The data START
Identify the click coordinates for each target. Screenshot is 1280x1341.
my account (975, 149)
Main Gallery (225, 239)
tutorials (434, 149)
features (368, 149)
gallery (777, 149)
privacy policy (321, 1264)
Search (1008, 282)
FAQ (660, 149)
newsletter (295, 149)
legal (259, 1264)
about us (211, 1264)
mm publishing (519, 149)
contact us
The data END
Required action: Retype the complete listing exactly.

Answer area:
Identify the click coordinates for each target. Screenshot is 1280x1341.
my account (975, 149)
Main Gallery (225, 239)
tutorials (434, 149)
features (368, 149)
gallery (777, 149)
privacy policy (321, 1264)
Search (1008, 282)
FAQ (660, 149)
newsletter (295, 149)
legal (259, 1264)
about us (211, 1264)
mm publishing (519, 149)
contact us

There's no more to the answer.